When U.S. and Israeli forces launched Operation Epic Fury on February 28, 2026, the death of Supreme Leader Ali Khamenei was expected to trigger a swift collapse of the Islamic Republic. Four months later, the regime remains intact, having leveraged nationalist sentiment to survive a period of unprecedented military and domestic pressure.

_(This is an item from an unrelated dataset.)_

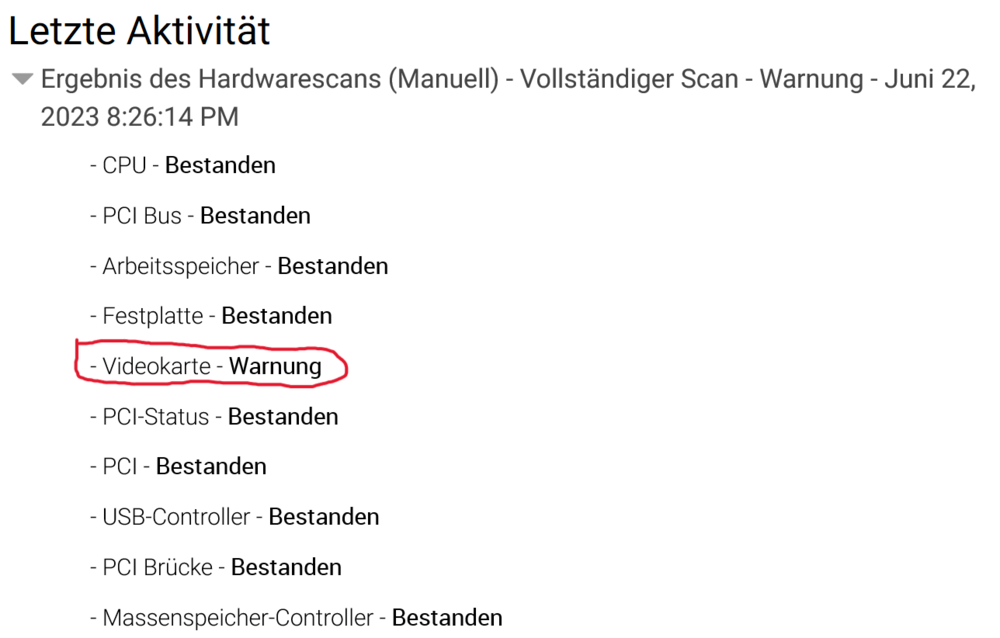The width and height of the screenshot is (1000, 638).
Task: Click Bestanden status next to Massenspeicher-Controller
Action: [447, 618]
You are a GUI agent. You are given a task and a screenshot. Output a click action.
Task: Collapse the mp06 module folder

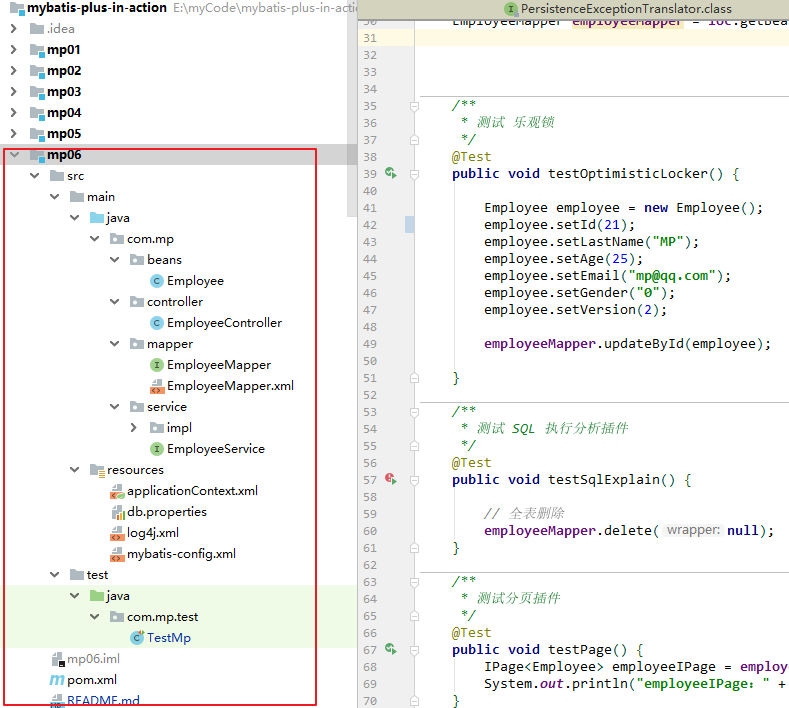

Why the Iran War Failed to Topple the Regime

The sequence of events leading to this stalemate began with the Twelve-Day War in June 2025, which decimated Iranian air defenses and nuclear infrastructure. This was followed by widespread civil unrest that saw up to 20,000 deaths and over 42,000 arrests by early 2026. Despite these shocks, the regime managed a seamless succession, appointing Mojtaba Khamenei as the new supreme leader and maintaining the loyalty of its security apparatus. Analysts point to the absence of significant military defections as the primary reason the state avoided total breakdown.

The Nationalist Pivot

External aggression inadvertently triggered a classic rally-round-the-flag effect. While dissatisfaction with the economy remains high, support for Iran’s missile program has reached record levels. The leadership successfully reframed the conflict from a struggle for clerical survival to a defense of territorial integrity. By warning that foreign intervention aimed to partition the country into ethnic statelets, officials effectively neutralized domestic opposition, forcing secular and religious factions alike to prioritize national unity over internal grievances. This shift toward survivalist nationalism has allowed the regime to consolidate power, while the new leadership—drawn from an IRGC generation that views its authority as inherent—has demonstrated unexpected confidence in its wartime conduct. Meanwhile, international legal scholars, including UN special rapporteur Ben Saul, have highlighted that the campaign violated the UN Charter, complicating the long-term political viability of such interventions. The U.S. Senate’s subsequent passage of a war-powers resolution further underscores the diminishing domestic appetite for similar regime-change operations.